Copper Rises; Gold Gains; Rubber Declines: Commodities at Close
West Texas Intermediate oil traded near the highest level in two days before international talks with Iran on its nuclear program. China increased fuel prices for the first time since September.
WTI for April delivery was at $93.26 a barrel, up 13 cents, in electronic trading on the New York Mercantile Exchange at 4:01 p.m. Singapore time. The contract rose to $93.13 on Feb. 22, the highest settlement since Feb. 20. The volume of all futures traded was 2 percent above the 100-day average. Front- month prices fell 2.9 percent last week, the most since December.
Brent oil for April settlement rose 26 cents to $114.36 a barrel on the London-based ICE Futures Europe exchange. The volume was 23 percent less than the 100-day average. The European benchmark crude was at a premium of $21.10 to WTI, from $20.97 on Feb. 22.
Asia’s gasoil crack spread widens for the first time in three days, signaling increased profit for refiners making diesel.
• Light Distillates • Singapore naphtha’s discount to London Brent crude narrows 5 cents to $7.06/bbl as of 11:30 a.m. Singapore time, according to data compiled by Bloomberg • March Japan naphtha swaps down $2.18 at $963.58/mt • March East-West naphtha spread down 95 cents at $7.29/mt
• Middle Distillates • Gasoil’s premium to Dubai crude up 49 cents at $21.62/bbl • March gasoil swaps up 31 cents at $130.96/bbl • March gasoil swap trades at 57 cents/bbl above April contract • March East-West gasoil spread narrows 2 cents to 75 cents/mt • Jet fuel regrade up 10 cents at 10 cents/bbl • March kerosene swap trades $1.02/bbl above April contract
• Fuel Oil • Fuel oil’s discount to Dubai crude narrows 9 cents to $8.36/bbl • March 180-cst fuel oil swaps down 54 cents at $641.28/mt • March fuel oil swap trades $1.60/mt below April contract • Viscosity spread narrows 4 cents to $6/mt • March East-West fuel oil spread narrows 1 cent to $28.59/mt
Copper rose for the first time in seven days, climbing from the biggest weekly decline in more than a year, as manufacturing in the U.S. probably expanded for a third month in February.

Word and element locating data
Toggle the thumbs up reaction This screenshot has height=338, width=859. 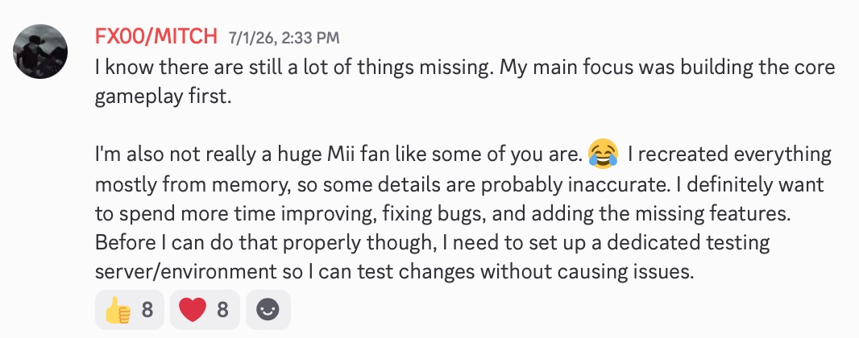point(129,310)
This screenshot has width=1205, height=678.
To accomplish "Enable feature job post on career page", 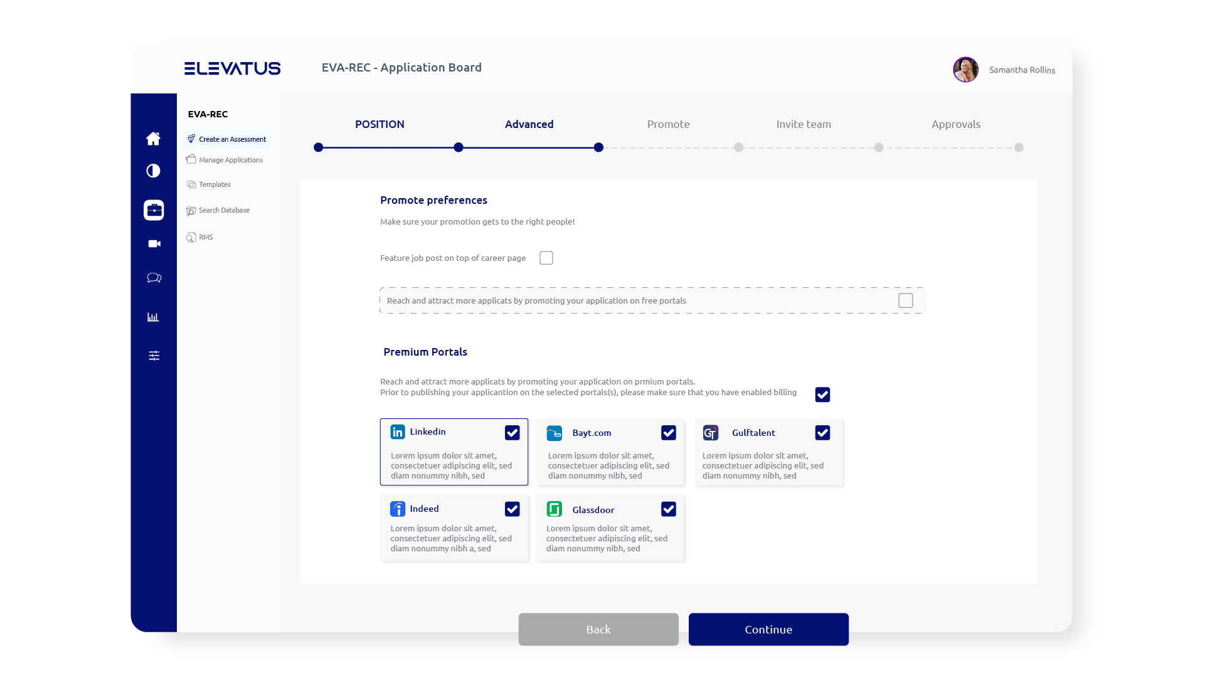I will (x=546, y=258).
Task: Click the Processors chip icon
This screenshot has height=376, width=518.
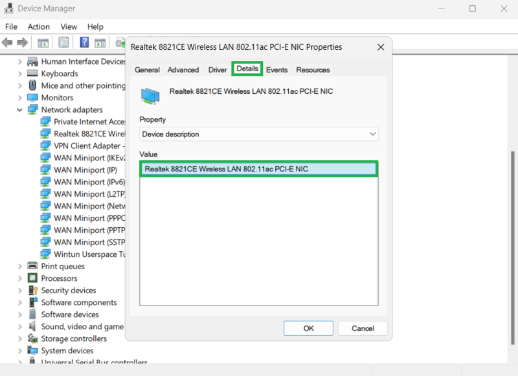Action: (x=33, y=278)
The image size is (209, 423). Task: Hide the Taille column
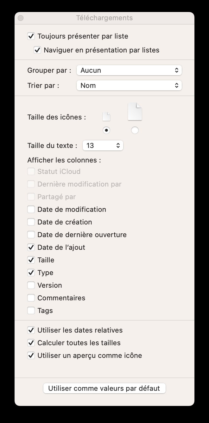click(x=31, y=260)
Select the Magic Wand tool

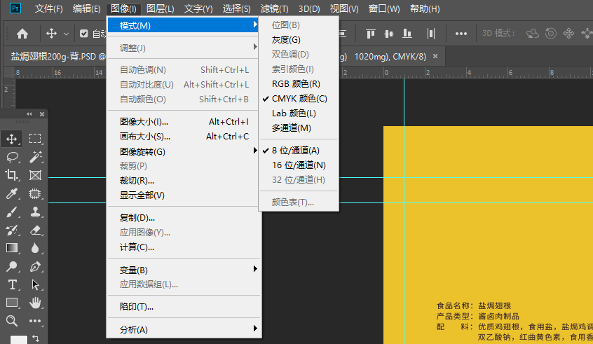pos(35,157)
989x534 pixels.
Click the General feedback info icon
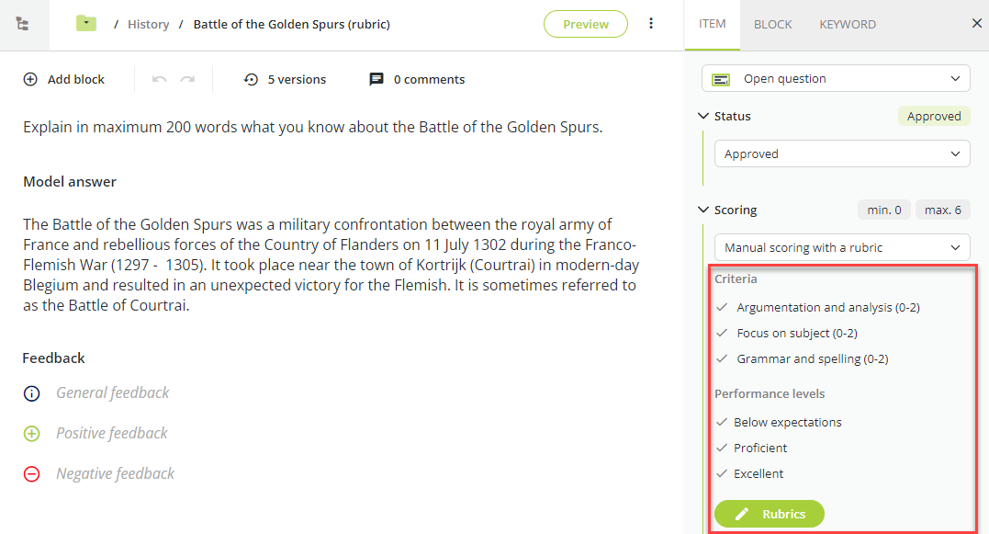31,393
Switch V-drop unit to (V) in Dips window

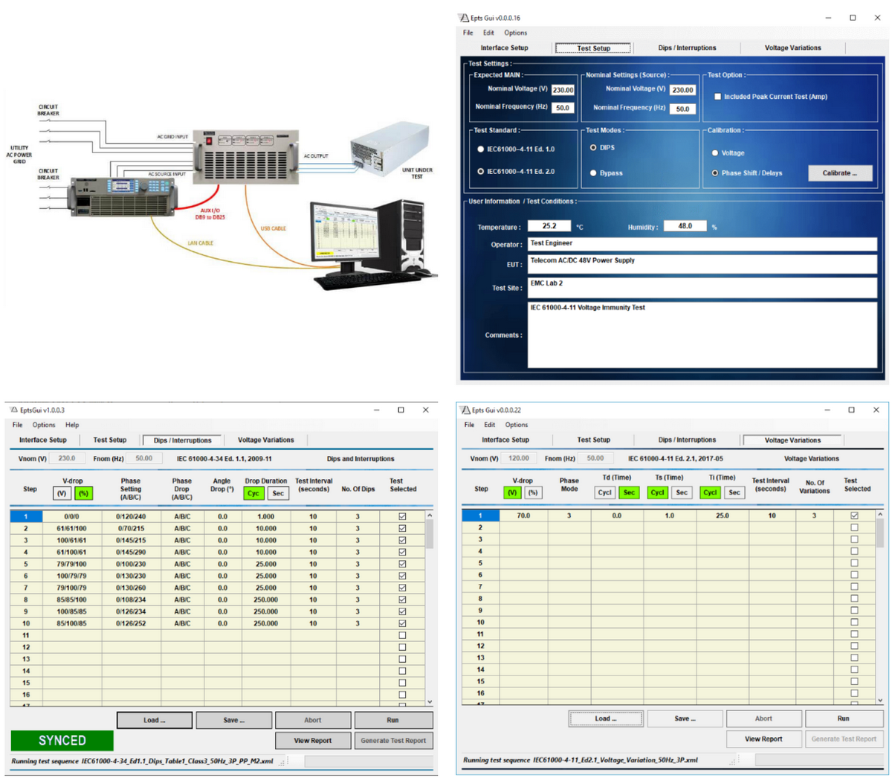pos(62,493)
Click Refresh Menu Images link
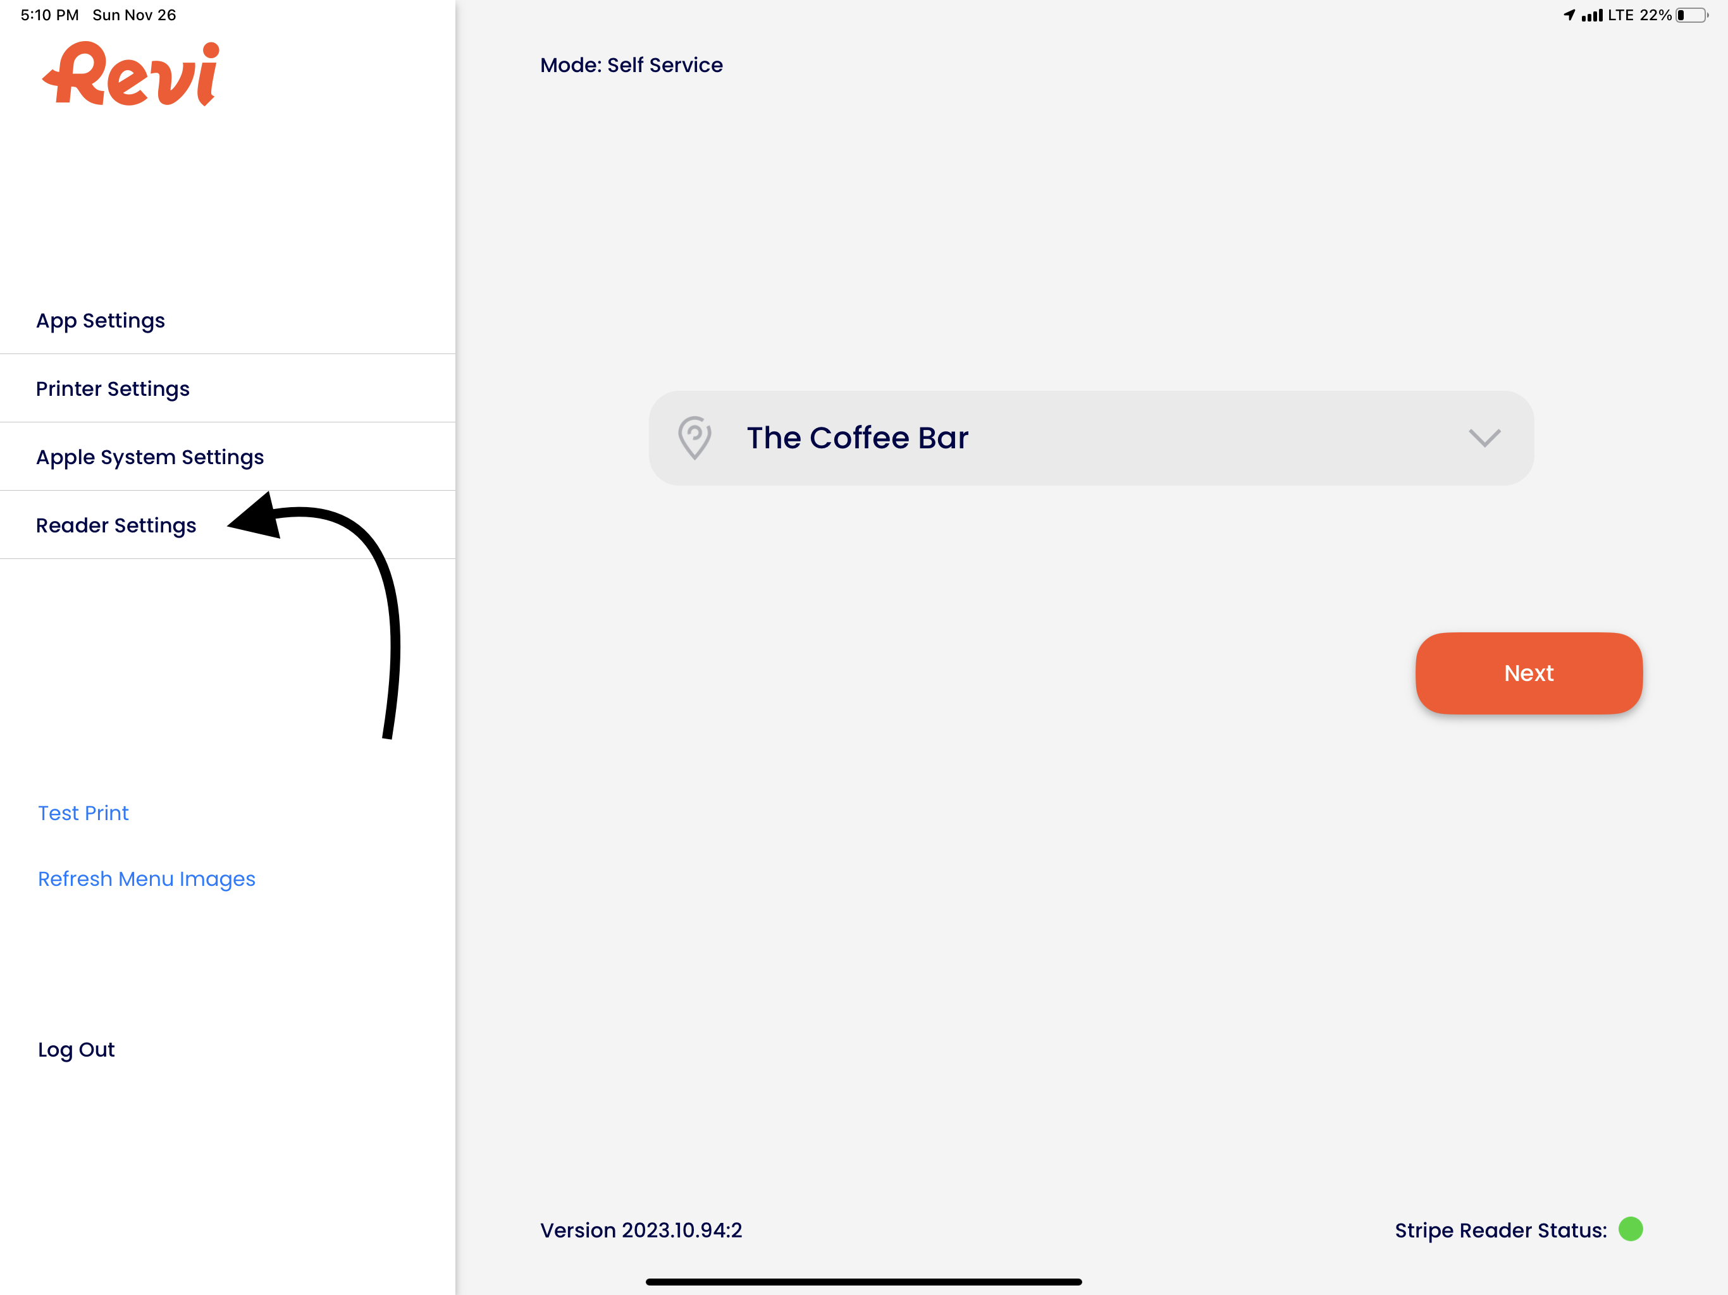This screenshot has width=1728, height=1295. coord(147,879)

TASKS FOR THIS EXERCISE –
A. In the commodities report, what price was WTI for April delivery trading at on the New York Mercantile Exchange?
B. Extend the commodities report past its final sentence about copper.

SET OF ANSWERS –
A. $93.26 a barrel, up 13 cents.

B.
Copper for delivery in three months on the London Metal Exchange climbed as much as 0.8 percent to $7,861.25 a metric ton, before trading at $7,858 at 2:08 p.m. in Shanghai. It declined 4.9 percent last week, the biggest drop since December 2011. On the LME, lead and tin also climbed, while nickel and aluminum fell.
Gold gained for a third day after data showed that central banks in Russia and Kazakhstan added the metal to reserves in January, countering a decline in bullion-backed exchange-traded products as haven demand wanes.
Spot gold rallied as much as 0.5 percent to $1,589.27 an ounce, and was at $1,589.22 at 4:22 p.m. in Singapore, rebounding from a seven-month low of $1,555.55 on Feb. 21. Gold’s so-called relative strength index was below 30 from Feb. 15 to Feb. 22, the level that indicates to some analysts who study technical charts that a rebound in prices may be imminent.
Cash silver gained 0.6 percent to $28.9144 an ounce, paring a monthly loss. Spot platinum added 0.8 percent to $1,621.50 an ounce, 3.4 percent lower this month. Palladium was rose 0.2 percent to $739.85 an ounce, set to snap a three-month increase.
GRAINS, OILSEEDS, SOFT COMMODITIES
Soybeans swung between gains and losses as investors weighed the impact of a potential record U.S. crop in 2013 against signs that Chinese demand is switching away from Brazil because of shipping delays.
The oilseed for May delivery lost as much as 0.6 percent to $14.3525 a bushel on the Chicago Board of Trade, swinging from a 0.6 percent advance. It traded little changed at $14.4325 at 3:19 p.m. in Singapore on a trading volume that was more than double the 100-day average. Futures fell 2.6 percent last week.
Corn for May delivery fell 0.3 percent to $6.8225 a bushel in Chicago. That put the price of soybeans at about 2.1 times the cost of corn compared with a 10-year average of 2.43 times. Wheat for May delivery slipped 0.5 percent to $7.15 a bushel.
Rubber declined for a fifth day and traded near a two-month low as stockpiles increased in China, the largest consumer, and a survey showed the country’s manufacturing is expanding at the slowest pace in four months.
The contract for July delivery on the Tokyo Commodity Exchange fell as much as 0.8 percent to 294.6 yen a kilogram ($3,132 a metric ton), approaching the two-month low of 292.7 yen reached Feb. 21. Futures settled at 295.3 yen, extending this year’s drop to 2.4 percent.
Palm oil fell the most since November as forecast for a record U.S. soybean crop next year deepened concern that global cooking oil supplies may increase and a tax on exports will curb demand for Malaysian supplies.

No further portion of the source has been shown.